If someone want to incriminate you, they don't need to plant a file with child
porn anymore: they just need to plant a file composed of random bytes and
acuse you of having encrypted child porn there.

Now good luck providing the court an encryption key that does not exist.

------
nathan_long
Your device has private data on it. Who has _final_ say on whether someone can
access it?

\- Option 1: you \- Option 2: somebody else

Those are the only two options.

Option 1 protects people from criminals and tyrants, but impedes law
enforcement.

Option 2 enables law enforcement but makes people vulnerable to criminals and
tyrants.

Any suggestion that we can get the best of both worlds is confused or
disingenuous.
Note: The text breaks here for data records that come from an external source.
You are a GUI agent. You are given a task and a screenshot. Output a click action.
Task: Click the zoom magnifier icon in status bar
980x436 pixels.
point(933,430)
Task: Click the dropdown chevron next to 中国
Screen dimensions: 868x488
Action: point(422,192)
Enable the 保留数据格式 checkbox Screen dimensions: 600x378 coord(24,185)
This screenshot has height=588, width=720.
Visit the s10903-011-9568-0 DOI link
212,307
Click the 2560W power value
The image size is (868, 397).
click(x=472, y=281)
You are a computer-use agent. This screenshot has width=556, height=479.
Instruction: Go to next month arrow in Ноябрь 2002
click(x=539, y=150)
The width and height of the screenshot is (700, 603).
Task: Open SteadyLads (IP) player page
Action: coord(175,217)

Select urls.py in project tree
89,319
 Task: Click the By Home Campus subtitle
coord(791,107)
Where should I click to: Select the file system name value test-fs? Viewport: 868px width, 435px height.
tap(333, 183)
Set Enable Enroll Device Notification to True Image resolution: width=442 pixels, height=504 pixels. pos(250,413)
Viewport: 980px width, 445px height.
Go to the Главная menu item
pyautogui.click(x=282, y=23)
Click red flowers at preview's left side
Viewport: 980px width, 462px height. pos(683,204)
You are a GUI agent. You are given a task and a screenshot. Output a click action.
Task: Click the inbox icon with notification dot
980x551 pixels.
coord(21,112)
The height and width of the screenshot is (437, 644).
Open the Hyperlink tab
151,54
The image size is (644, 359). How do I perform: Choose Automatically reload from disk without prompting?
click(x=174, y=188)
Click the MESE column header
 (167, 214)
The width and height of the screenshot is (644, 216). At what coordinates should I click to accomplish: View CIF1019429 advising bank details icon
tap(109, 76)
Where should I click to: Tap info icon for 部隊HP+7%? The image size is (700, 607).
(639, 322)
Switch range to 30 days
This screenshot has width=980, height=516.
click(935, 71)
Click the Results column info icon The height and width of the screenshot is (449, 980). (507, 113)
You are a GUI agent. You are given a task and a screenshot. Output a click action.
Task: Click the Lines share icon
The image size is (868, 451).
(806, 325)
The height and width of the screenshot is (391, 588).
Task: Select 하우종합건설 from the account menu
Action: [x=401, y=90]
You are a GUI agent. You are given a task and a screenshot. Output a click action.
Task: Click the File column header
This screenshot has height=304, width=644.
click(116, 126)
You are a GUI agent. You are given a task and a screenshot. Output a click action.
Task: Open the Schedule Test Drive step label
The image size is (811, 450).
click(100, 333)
We have to choose.

Do you get final say on who can access your device's data, or does somebody
else?

------
cprayingmantis
If you're wondering how it got to this point I'd like to remind you that you
(If you live in the US) don't own this country. The people in charge don't
care about you. They care about money, power, and stability of their system.
It's hopeless to resist because they own your home, your bank account, and all
your money. The only way we'll ever change it is getting scientists, nerds,
and engineers into congress. I don't know how we'll do it but we have to do it
to ensure freedom for everyone in the USA.

------
unityByFreedom
Ridiculous. When will these numbskulls understand that you can't regulate
people's use of encodings? It's right there in human language. You can't force
everyone to use the same one.

------
jjawssd
Why do California Democrats vote this person in year after year?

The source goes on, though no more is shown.